Ray Saintonge saintonge at telus.net
Wed Jul 28 20:09:02 UTC 2010


Fajro wrote:
> On Tue, Jul 27, 2010 at 8:38 PM, Ragib Hasan <ragibhasan at gmail.com> wrote:
>   
>> (The tool used was Google Translation Toolkit. (not Google Translate).
>> There is a distinction between these two tools. Google Translation
>> Toolkit (GTT) is a translation-memory based semi-manual translation
>> tool. That is, it learns translation skills as you gradually translate
>> articles by hand. Later, this can be used to automate translation.)
>>     
> Another issue: The resulting translation memory is not free

This is a red herring.  Some real and important issues have been raised 
about machine translations, but this is not one of them.
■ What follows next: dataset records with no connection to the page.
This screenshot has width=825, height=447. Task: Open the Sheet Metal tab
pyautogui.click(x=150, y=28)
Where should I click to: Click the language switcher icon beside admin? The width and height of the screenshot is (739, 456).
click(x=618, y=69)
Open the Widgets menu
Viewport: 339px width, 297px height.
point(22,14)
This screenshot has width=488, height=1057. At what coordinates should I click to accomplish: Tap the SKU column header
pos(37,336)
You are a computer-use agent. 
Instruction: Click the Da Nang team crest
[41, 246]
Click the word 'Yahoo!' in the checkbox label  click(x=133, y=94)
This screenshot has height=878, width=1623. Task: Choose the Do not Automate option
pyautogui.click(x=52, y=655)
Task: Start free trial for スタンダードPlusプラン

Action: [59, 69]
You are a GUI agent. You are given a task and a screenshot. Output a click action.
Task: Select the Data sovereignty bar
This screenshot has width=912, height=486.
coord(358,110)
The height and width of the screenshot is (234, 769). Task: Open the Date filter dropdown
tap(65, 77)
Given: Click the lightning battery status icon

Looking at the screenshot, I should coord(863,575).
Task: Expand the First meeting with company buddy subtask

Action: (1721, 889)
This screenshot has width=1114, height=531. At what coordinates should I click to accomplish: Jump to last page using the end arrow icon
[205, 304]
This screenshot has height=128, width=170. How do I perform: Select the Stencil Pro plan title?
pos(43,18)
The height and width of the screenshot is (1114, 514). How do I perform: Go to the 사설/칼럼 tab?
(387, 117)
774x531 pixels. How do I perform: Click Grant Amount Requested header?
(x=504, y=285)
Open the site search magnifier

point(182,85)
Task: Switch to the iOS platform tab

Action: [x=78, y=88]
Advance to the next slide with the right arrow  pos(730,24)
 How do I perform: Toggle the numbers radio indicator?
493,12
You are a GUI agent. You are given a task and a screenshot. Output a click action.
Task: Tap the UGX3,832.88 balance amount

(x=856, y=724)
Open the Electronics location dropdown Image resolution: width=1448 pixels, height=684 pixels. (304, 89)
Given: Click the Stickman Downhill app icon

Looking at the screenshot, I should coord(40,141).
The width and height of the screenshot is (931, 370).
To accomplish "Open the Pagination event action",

The fact that the source codes for the translation processes are not 
free does not make the results of such machine translations unfree.  Key 
to anything being copyright is that material must be original and not 
the result of a mechanical process.  Machine translations are mechanical 
processes.  Another person using the same software with the same text 
should have the same results.

It is also important that the allegedly infringing text must have been 
fixed in some medium.  A person issuing a take down order must show, as 
an necessary element of that order, where the material in question was 
previously published.  Two identical texts by different authors need not 
be copies of each other.  With human efforts two such identical texts 
are highly improbable, but this need not be the case with machine 
translation. Indeed if the same software keeps producing different 
results I would question its reliability.